## SUPPLIED TEXT:
:::::
Also, think of the entire generation that grew up in (basically) a political dynasty.  I was born in Aug of 1987- the last few months of the Reagan Administration.  Then George HW Bush was president, followed by 2 terms of Bill Clinton, followed by 2 terms of George W Bush, and now to have all of those debacles followed by another Clinton term?  I want a new person in office, preferably someone who has had nothing to do with these to families.

I'm not an Obama fan either, but then again I'm not a Democrat anyway. I just dislike the Clintons more than anyone else.  But that's just my take on the situation_

 
We're about the same age, so I'm confused by all this contempt you apparently have for the Clinton family.  We were in grade school when Bill was in office, so unless you watched CNN instead of Cartoon Network and actively educated yourself on the matter, obviously all of these views are not based solely on your opinions, but what, most likely, your parents/relatives told you.  I feel that if you were merely researching her in hindsight, you wouldn't have these same strong feelings as you would if you were politically active during the Clinton terms.  
There were several Councils convened to investigate all of those claims, and all of them had insufficient evidence.  As for your other claims, they're vague blanket statements that don't prove or disprove anything.  
Then again, I've never understood all the hatred for Hillary, and I don't judge her for staying with her husband.  I know that in many families/religions, divorce is severely looked down upon.  We weren't raised in her household,  and to understand one's message you first have to understand their background and culture. Don't judge a person until you've walked a mile in their shoes.


----------



## Dizzy (Jan 11, 2008)
:::::
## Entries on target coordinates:
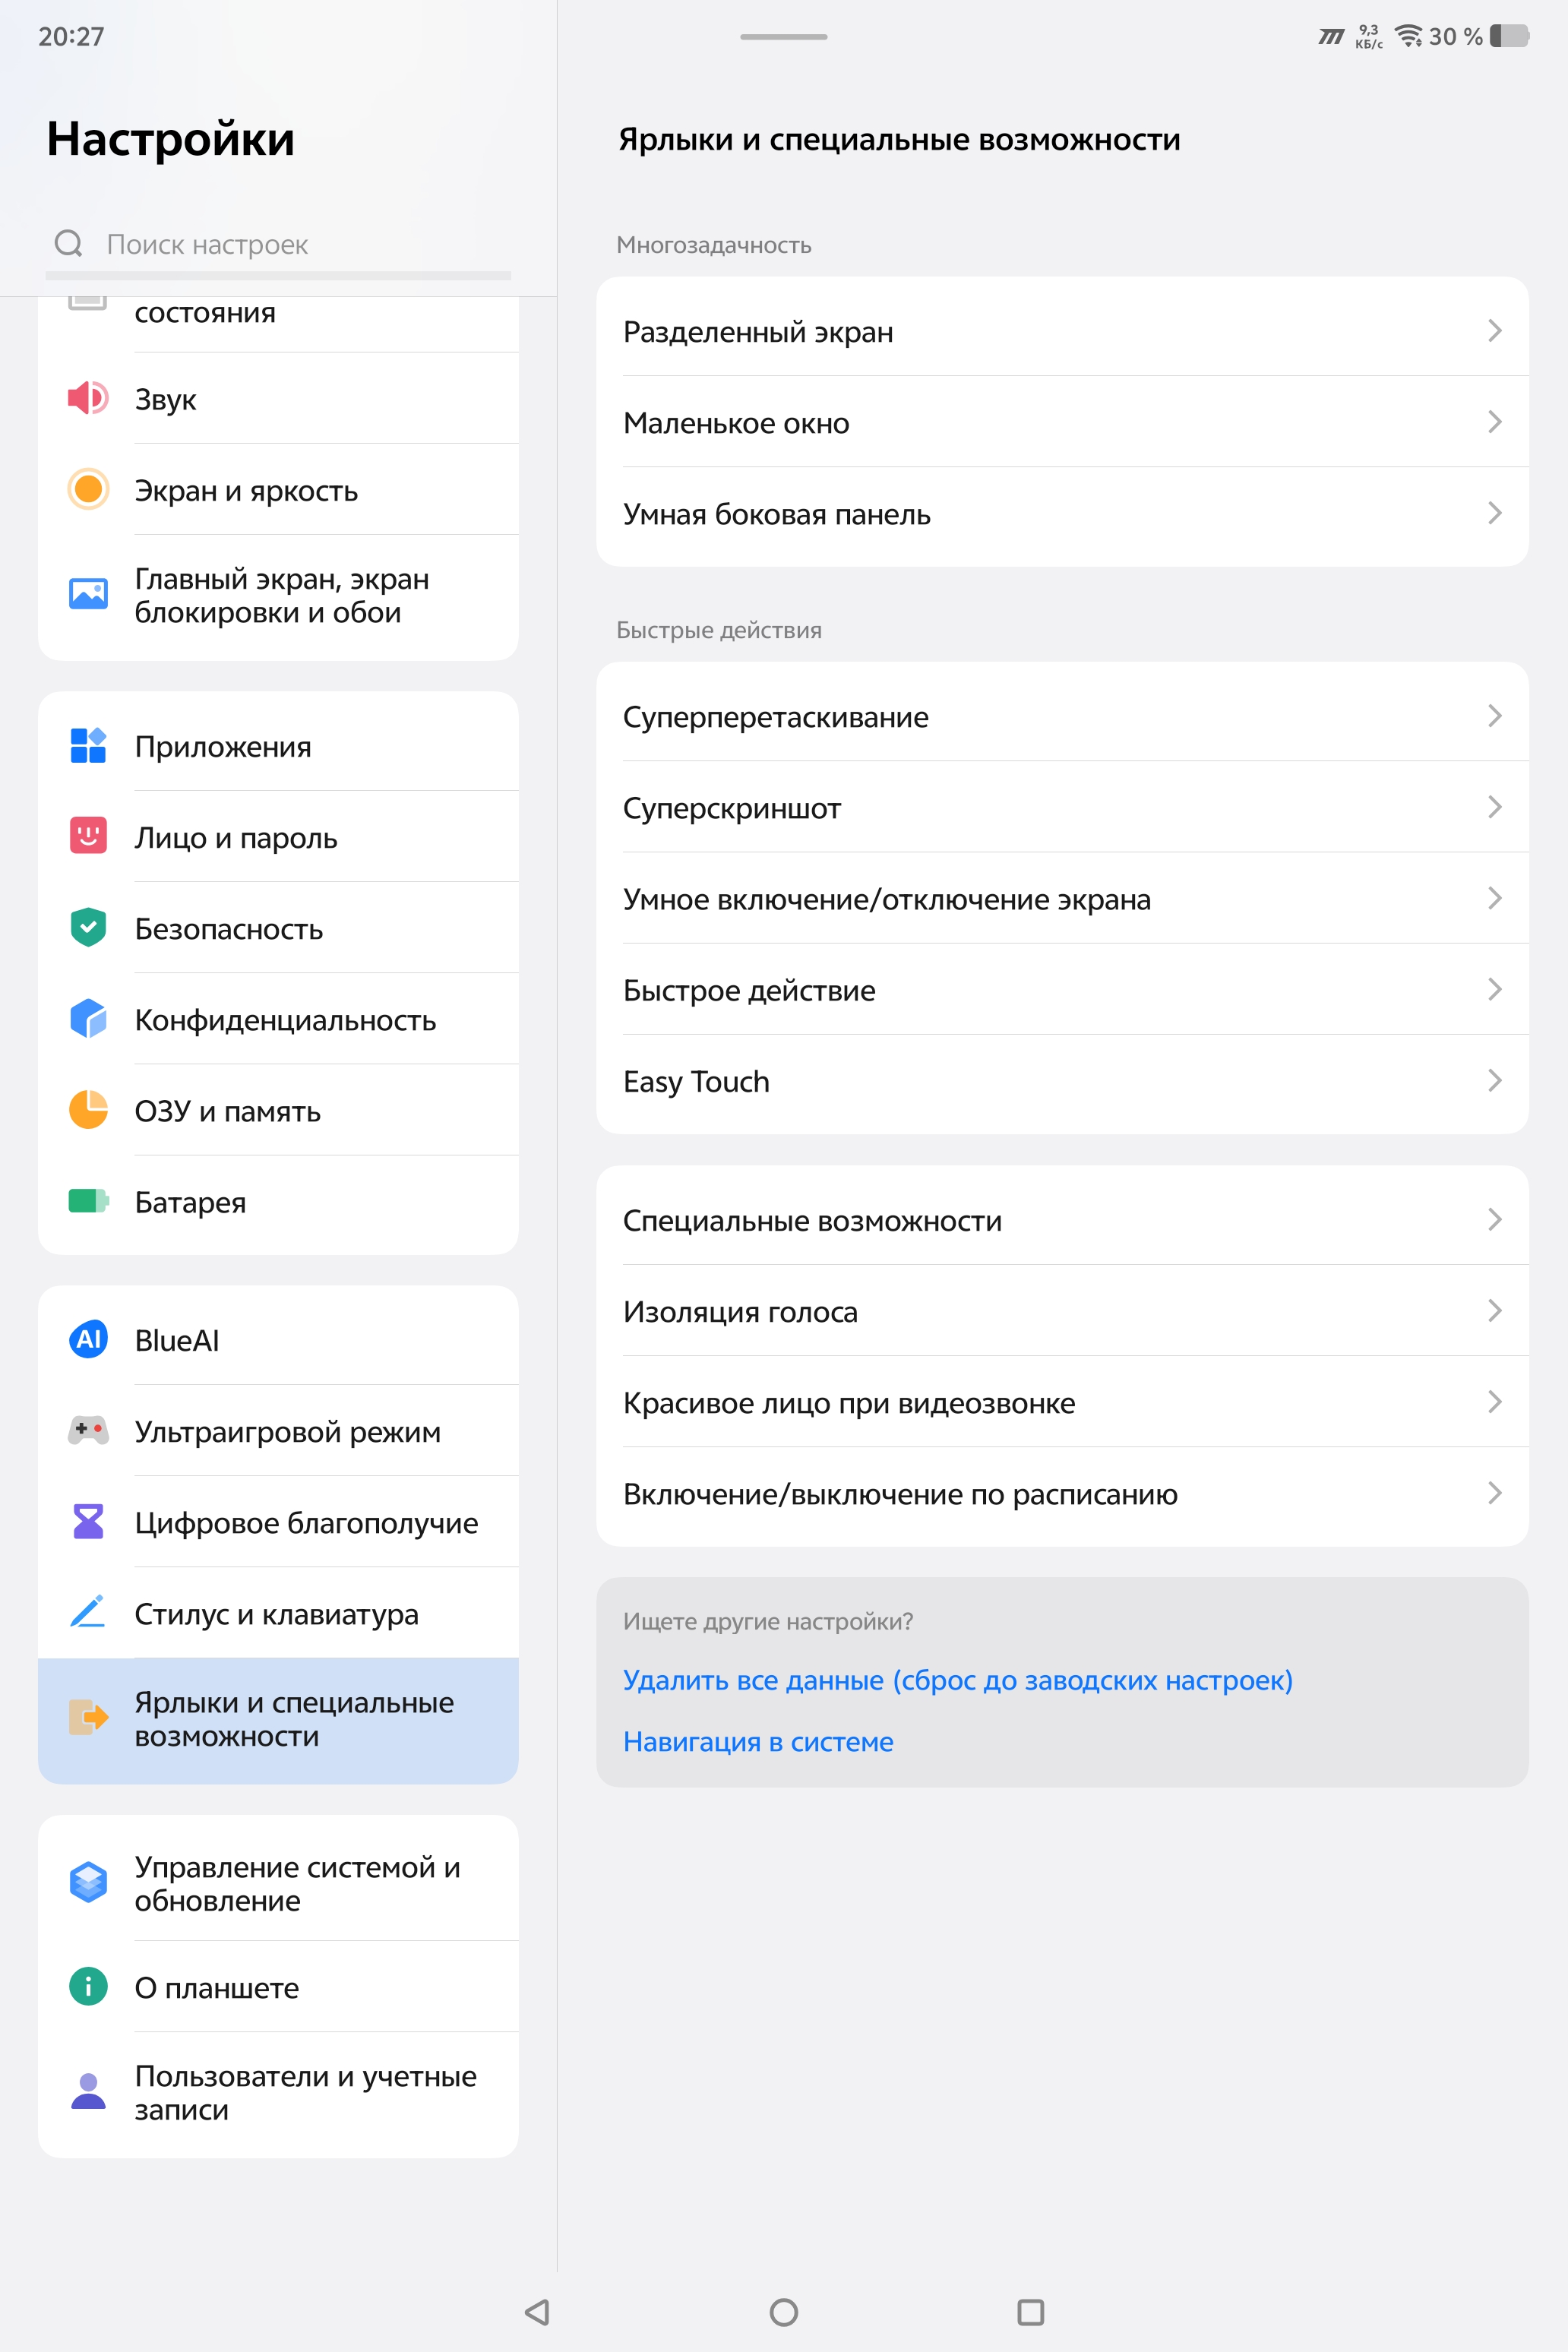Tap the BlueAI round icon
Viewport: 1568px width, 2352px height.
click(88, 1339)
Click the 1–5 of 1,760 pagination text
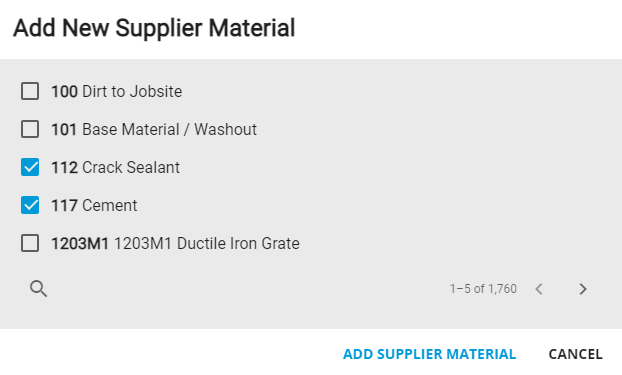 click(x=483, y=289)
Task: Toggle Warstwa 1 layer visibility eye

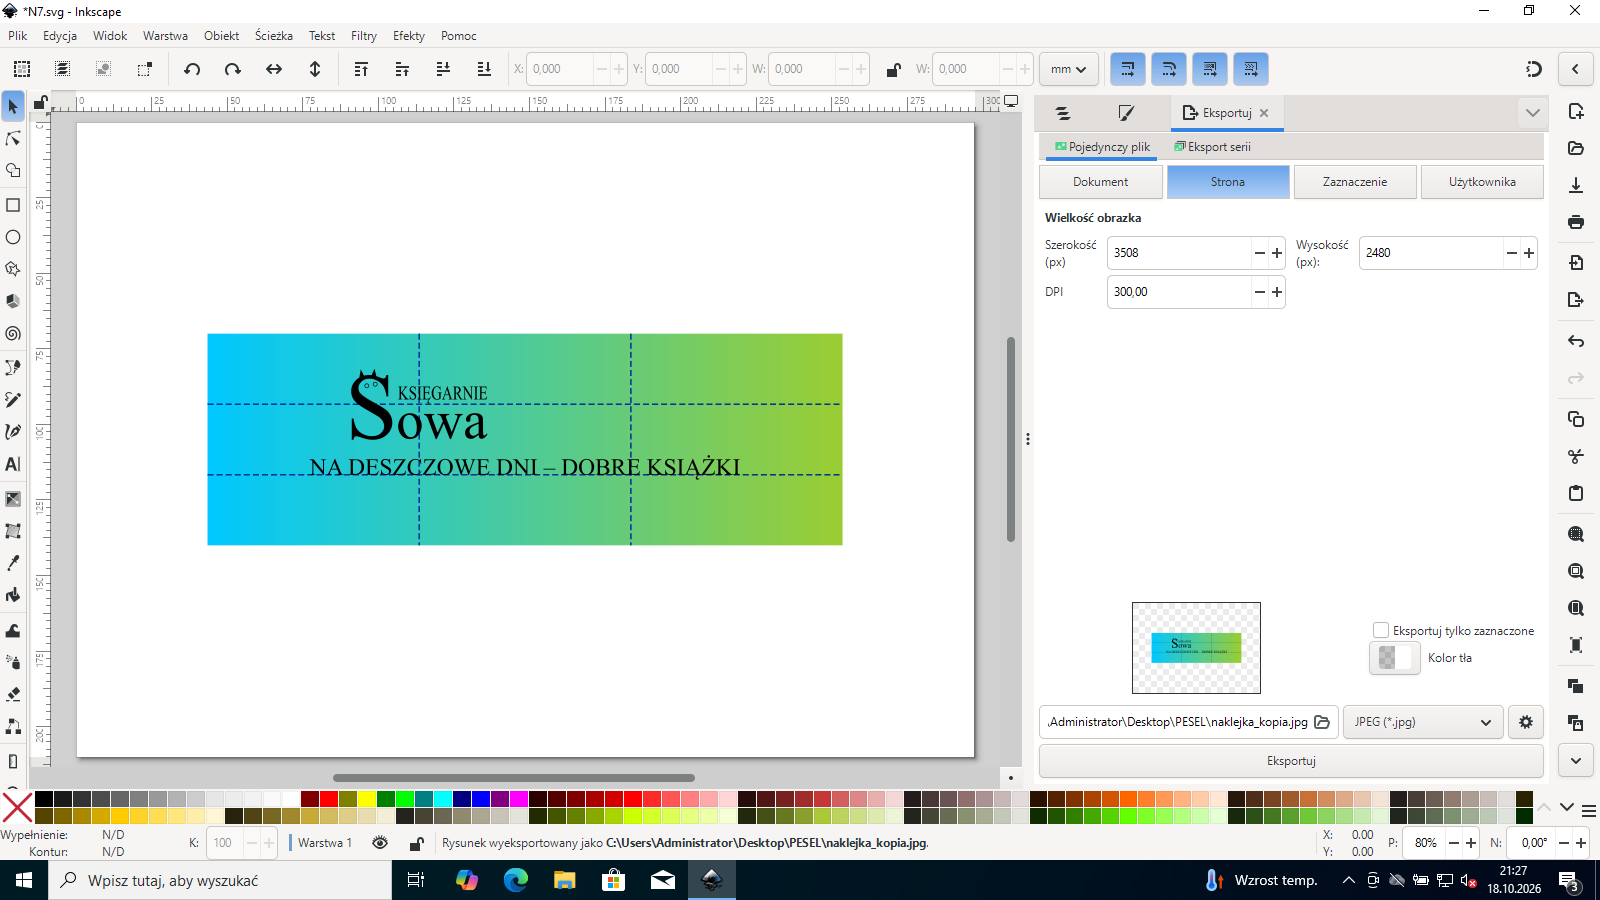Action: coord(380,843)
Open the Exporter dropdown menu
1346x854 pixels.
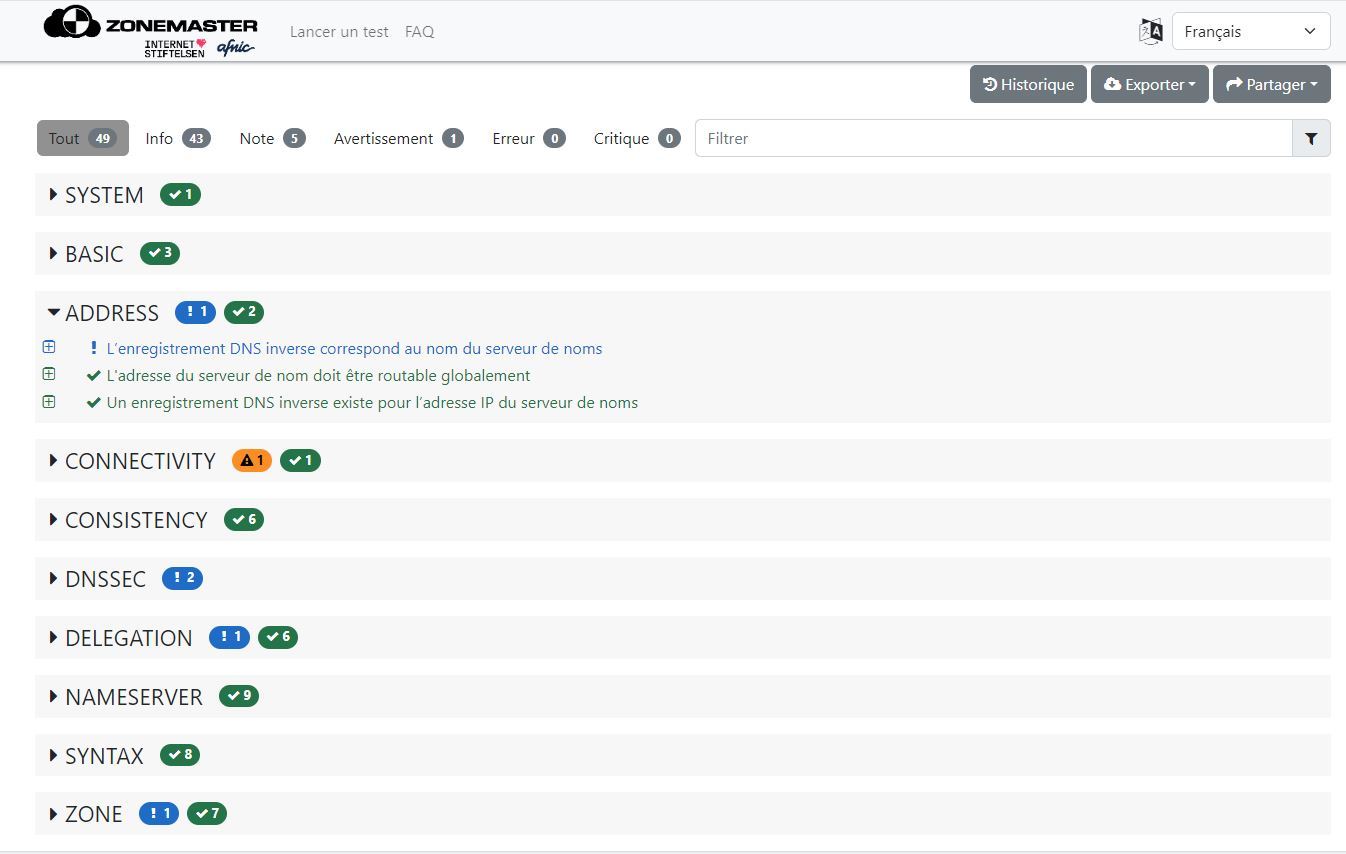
:::::
## EXERCISE INSTRUCTIONS:
(1) Copy the stretch from "There were several" through "in their shoes." in the forum thread about the Clinton family, renaming "Councils" to "committees".
(2) Write what comes next in the forum thread about the Clinton family.

## EXERCISE ANSWERS:
(1)
There were several committees convened to investigate all of those claims, and all of them had insufficient evidence.  As for your other claims, they're vague blanket statements that don't prove or disprove anything.  
Then again, I've never understood all the hatred for Hillary, and I don't judge her for staying with her husband.  I know that in many families/religions, divorce is severely looked down upon.  We weren't raised in her household,  and to understand one's message you first have to understand their background and culture. Don't judge a person until you've walked a mile in their shoes.

(2)
Quote:

   Originally Posted by *liv* 

 
_We're about the same age, so I'm confused by all this contempt you apparently have for the Clinton family.  We were in grade school when Bill was in office, so unless you watched CNN instead of Cartoon Network and actively educated yourself on the matter, obviously all of these views are not based solely on your opinions, but what, most likely, your parents/relatives told you.  I feel that if you were merely researching her in hindsight, you wouldn't have these same strong feelings as you would if you were politically active during the Clinton terms._

 
I'm a poli sci and history double major- for the last three years I've studied recent politics in depth, and have done part of my senior thesis (thus far) on the Clinton family and the path the Administration began to take us down.  I've held internships in politics on the local and state level for the last two years.  My father was extremely involved in politics when I was younger, and has tapes and newspapers of/with the coverage of the Whitewater scandal, most of which you can still find online. My research from the Clintons doesn't come from just media outlets, but from her own voting record (which is public record and thus freely available for anyone) along with said media coverage of the events.  This is where my distaste for Hillary stems from.

And being politically active at 9 isn't something most kids do; but people in my major usually do go back and investigate these scandals- in my case, I've had to, as it's been required for some of my classes.  

 Quote:

  There were several Councils convened to investigate all of those claims, and all of them had insufficient evidence.  As for your other claims, they're vague blanket statements that don't prove or disprove anything.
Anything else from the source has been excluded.